At the moment, we only have data for how these genetic changes protect against severe malaria – which is a bit of a clinical catch-all. We need to look more carefully at what type of severe malaria individuals are protected against and how. Is it all sorts of severe malaria or is it just particular subtypes? Does it have an effect on the numbers of parasites in the red cells, the parasite density? Are children with these polymorphisms not getting malaria—or are they still contracting the illness but it doesn’t go on to become severe? Is there an effect on immunity? Do the protective traits have any detrimental effects, for example, do they make you more susceptible to other diseases? Or, like sickle trait, do they protect individuals against all sorts of diseases? We don’t know any of these things, so we need to do the epidemiology.
Then we need to start doing some experiments on the cells themselves. We need to investigate how the parasite enters the red blood cell. We need to know if the parasites get in alright. Do they grow once they are in? Do the red blood cells stick on endothelium and cause sequestration like other parasites do? Are there protective effects that are only against one sort of parasite or are they against all sorts of parasites? There are many unanswered questions to tackle in the next few years.
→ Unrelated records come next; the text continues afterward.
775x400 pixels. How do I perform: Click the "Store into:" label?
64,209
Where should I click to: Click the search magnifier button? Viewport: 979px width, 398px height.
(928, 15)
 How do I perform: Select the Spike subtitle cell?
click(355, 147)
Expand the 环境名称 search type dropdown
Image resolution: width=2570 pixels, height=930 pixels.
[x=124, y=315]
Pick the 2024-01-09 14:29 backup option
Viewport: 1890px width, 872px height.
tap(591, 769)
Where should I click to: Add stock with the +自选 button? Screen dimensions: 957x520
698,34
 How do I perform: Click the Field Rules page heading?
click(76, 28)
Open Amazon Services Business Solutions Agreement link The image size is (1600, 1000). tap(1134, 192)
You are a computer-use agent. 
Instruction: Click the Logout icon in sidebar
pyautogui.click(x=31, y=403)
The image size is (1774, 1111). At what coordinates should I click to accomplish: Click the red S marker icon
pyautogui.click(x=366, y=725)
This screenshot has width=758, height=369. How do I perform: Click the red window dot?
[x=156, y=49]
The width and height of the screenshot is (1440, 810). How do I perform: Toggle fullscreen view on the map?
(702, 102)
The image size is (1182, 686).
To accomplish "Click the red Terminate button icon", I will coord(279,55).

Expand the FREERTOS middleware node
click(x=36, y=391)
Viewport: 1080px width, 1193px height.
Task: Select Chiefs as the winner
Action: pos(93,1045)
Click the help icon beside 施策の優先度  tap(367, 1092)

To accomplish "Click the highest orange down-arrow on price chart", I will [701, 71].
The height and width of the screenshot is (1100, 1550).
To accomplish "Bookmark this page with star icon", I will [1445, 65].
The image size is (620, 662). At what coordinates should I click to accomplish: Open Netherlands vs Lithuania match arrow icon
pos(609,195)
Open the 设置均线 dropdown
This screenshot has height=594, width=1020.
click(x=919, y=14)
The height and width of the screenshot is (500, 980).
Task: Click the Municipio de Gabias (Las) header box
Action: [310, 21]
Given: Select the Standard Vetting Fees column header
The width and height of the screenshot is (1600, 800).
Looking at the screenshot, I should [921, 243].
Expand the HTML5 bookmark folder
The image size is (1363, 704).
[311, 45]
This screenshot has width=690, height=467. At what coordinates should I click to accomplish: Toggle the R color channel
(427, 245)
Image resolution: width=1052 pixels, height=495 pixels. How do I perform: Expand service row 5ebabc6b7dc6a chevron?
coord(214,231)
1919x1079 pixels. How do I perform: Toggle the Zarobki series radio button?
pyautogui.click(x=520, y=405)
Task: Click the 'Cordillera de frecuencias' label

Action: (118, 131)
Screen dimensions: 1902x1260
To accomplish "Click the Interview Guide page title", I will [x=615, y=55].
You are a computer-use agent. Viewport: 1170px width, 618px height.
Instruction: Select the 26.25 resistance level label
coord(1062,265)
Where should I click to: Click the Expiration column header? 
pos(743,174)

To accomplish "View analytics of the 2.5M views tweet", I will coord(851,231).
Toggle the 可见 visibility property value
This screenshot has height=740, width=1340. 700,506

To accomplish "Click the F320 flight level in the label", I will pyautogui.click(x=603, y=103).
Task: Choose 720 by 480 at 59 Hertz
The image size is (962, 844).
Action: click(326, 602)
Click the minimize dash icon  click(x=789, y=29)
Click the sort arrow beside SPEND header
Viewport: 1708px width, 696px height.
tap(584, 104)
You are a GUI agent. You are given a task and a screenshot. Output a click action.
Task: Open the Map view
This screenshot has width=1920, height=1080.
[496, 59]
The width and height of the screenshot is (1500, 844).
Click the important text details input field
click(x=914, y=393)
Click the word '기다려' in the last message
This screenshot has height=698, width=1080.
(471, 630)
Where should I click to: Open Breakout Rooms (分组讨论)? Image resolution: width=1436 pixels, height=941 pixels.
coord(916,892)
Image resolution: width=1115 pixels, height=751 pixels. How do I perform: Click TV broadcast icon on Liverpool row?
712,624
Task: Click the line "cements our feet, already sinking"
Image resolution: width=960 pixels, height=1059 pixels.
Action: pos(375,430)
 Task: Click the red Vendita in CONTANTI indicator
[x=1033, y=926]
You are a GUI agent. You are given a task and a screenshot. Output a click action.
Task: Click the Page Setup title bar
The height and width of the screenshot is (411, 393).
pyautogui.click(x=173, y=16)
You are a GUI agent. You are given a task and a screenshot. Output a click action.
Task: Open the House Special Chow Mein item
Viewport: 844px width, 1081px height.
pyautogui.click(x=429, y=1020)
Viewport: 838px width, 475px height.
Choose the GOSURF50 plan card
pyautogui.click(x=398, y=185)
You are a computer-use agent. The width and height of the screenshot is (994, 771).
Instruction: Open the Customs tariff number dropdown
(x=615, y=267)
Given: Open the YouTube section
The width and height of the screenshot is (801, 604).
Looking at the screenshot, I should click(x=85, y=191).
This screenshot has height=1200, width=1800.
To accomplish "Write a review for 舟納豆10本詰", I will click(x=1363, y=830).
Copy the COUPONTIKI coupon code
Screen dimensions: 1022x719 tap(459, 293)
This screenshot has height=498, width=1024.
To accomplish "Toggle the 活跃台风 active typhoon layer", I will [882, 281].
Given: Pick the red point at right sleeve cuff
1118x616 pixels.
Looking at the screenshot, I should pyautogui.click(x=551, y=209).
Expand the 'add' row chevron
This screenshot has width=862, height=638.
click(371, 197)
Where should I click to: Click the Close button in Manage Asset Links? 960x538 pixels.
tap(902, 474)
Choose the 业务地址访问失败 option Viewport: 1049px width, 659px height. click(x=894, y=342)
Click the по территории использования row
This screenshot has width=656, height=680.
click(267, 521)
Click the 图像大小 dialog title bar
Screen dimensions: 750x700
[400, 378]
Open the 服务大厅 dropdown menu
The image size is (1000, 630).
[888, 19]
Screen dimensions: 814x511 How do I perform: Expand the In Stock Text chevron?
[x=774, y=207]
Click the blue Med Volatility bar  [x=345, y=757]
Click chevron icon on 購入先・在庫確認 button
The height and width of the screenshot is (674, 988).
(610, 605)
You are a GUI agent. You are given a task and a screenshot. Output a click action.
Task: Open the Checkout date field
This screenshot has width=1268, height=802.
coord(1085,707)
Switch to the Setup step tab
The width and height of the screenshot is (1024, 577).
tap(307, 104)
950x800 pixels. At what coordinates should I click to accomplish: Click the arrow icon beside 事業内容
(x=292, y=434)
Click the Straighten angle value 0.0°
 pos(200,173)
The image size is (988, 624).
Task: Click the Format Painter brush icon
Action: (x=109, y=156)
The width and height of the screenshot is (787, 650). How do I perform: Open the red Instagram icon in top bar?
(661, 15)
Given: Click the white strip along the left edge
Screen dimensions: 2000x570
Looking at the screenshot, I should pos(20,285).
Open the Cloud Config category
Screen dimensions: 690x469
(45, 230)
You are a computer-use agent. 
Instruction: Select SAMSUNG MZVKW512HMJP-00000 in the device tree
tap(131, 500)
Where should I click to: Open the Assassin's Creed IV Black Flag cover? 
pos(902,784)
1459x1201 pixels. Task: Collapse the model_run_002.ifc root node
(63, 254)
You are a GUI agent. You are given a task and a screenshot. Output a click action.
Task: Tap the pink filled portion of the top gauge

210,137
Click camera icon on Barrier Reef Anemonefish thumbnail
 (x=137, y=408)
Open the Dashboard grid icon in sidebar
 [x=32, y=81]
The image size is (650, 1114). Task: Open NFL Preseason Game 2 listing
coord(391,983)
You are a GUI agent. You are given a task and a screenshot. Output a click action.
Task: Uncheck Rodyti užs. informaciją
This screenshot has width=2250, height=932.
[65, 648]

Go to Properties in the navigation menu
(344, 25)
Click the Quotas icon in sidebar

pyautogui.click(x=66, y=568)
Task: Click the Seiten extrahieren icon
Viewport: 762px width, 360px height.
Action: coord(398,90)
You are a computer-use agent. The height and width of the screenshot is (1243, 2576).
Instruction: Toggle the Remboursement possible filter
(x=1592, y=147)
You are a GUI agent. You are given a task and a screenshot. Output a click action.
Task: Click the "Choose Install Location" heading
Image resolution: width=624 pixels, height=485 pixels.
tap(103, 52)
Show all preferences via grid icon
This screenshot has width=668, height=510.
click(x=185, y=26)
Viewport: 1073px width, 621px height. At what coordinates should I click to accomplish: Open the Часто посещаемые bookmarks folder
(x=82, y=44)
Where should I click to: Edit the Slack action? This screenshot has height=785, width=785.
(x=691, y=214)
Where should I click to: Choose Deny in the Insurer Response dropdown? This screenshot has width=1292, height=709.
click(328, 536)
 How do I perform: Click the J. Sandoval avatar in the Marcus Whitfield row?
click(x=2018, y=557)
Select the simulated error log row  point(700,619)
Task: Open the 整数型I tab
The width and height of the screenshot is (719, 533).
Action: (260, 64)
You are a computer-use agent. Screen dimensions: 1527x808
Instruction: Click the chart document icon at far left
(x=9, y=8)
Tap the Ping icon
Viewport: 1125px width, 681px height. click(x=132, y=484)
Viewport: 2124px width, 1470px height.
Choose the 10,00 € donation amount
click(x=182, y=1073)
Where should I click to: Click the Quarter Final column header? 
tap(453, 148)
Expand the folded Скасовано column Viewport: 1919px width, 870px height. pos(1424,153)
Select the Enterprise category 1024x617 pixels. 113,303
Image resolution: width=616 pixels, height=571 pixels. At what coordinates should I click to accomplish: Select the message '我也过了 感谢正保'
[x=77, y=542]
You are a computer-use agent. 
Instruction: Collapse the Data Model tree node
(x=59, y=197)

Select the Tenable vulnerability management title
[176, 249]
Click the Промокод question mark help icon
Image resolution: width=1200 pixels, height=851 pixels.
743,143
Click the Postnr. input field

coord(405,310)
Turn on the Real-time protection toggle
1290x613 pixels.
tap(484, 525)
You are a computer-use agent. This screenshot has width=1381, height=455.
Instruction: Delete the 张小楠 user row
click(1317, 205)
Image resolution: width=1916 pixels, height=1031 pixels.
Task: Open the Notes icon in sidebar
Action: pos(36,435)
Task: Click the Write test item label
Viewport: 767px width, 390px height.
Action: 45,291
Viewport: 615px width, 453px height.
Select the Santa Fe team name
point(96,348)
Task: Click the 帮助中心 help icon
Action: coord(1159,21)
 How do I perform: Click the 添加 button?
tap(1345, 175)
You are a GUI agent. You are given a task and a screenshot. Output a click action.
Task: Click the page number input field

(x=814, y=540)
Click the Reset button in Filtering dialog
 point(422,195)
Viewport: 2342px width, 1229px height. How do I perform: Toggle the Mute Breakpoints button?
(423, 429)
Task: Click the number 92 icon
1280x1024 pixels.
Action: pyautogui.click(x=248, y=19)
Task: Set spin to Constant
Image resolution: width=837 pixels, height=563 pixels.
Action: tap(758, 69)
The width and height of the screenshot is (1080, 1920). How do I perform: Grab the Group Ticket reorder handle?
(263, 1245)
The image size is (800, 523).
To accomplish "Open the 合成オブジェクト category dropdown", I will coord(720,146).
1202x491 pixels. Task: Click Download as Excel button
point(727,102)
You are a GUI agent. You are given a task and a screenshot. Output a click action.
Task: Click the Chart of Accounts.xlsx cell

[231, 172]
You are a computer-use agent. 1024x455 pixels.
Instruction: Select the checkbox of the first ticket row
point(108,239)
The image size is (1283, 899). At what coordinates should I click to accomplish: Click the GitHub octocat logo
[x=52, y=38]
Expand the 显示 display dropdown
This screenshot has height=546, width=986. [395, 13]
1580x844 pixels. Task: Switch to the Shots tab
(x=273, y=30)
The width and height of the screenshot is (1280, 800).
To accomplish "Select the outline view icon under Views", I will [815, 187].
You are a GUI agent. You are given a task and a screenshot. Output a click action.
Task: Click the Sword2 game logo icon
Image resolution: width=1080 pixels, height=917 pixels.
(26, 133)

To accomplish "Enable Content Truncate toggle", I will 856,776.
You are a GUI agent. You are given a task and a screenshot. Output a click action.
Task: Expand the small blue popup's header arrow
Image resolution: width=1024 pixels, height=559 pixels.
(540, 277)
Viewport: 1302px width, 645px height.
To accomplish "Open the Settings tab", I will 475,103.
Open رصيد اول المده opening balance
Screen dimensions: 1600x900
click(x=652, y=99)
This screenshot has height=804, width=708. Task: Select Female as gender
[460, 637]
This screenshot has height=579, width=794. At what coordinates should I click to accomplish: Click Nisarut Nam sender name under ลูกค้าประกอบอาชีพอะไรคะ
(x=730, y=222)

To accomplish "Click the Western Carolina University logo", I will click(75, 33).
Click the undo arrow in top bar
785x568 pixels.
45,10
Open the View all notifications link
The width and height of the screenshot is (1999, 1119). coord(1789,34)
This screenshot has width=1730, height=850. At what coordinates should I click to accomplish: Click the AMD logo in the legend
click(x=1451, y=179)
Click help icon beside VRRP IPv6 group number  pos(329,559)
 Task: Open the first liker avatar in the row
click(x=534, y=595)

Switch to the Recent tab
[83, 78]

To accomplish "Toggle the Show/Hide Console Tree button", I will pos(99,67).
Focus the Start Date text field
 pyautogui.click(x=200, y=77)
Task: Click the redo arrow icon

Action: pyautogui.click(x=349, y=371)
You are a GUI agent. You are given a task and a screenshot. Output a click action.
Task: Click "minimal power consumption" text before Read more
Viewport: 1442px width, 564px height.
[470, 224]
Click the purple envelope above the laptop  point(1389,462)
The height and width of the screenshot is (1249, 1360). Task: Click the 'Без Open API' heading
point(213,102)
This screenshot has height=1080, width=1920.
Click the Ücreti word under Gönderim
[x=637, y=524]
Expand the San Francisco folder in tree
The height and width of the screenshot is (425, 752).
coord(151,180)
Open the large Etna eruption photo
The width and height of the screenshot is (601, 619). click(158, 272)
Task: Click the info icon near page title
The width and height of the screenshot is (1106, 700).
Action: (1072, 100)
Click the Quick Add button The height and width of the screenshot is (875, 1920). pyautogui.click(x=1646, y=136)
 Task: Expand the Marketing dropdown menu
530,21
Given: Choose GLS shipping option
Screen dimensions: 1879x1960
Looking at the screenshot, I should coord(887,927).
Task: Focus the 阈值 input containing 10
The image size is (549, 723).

It sounds like there is a lot of interesting research to be done in the next few years – will collaboration play a role?
There is plenty to do, too much for a single group. To answer all these outstanding questions, we will need to take a collaborative multi-site and multi-centre approach. The good thing about MalariaGEN is that it’s a family of people who work well together – we can use the strengths of all the different arms.
We’re also working with Dr Peter Olupot-Olupot to establish a second sister site in Uganda, which will include laboratory facilities. In this region, about 70% of children who come into the hospital are diagnosed with malaria – this is a much higher transmission rate than Kilifi. Some of the research questions that we’re talking about here are easier to study in locations where there is more malaria.
Finally, when it comes to malaria, what is the role of human genetic data?
I work mainly on human genetics but I think the bigger question is how the parasite and the human work together. We’re in a new era. We can look at the interaction between the two — rather than focusing solely on the parasite or humans in isolation. This opens up new opportunities for identifying specific red blood cell and other targets for parasite invasion, while also looking at the parasites that use those invasion pathways. This is an important step towards identifying ways of blocking those interactions by developing vaccines.
I think we’re at a much better place than we were 60 years ago when Haldane proposed the malaria hypothesis. He didn’t have any experimental data, it was merely a thought experiment. Now, not only can we diagnose things but we can look at the deep sequence of them and their expression. The whole panoply that we’ve got available to us now must put us in a better place than we’ve ever been in for developing new therapies.
Piel, Hay et al. Global Burden of Sickle Cell Anaemia in Children under Five, 2010-2050: Modelling Based on Demographics, Excess Mortality, and Interventions. PLoS Med. 2013;10(7):e1001484. doi: 10.1371/journal.pmed.1001484. Epub 2013 Jul 16.
Piel, Patil et al. Global epidemiology of sickle haemoglobin in neonates: a contemporary geostatistical model-based map and population estimates. Lancet. 2013 Jan 12;381(9861):142-51. doi: 10.1016/S0140-6736(12)61229-X. Epub 2012 Oct 25.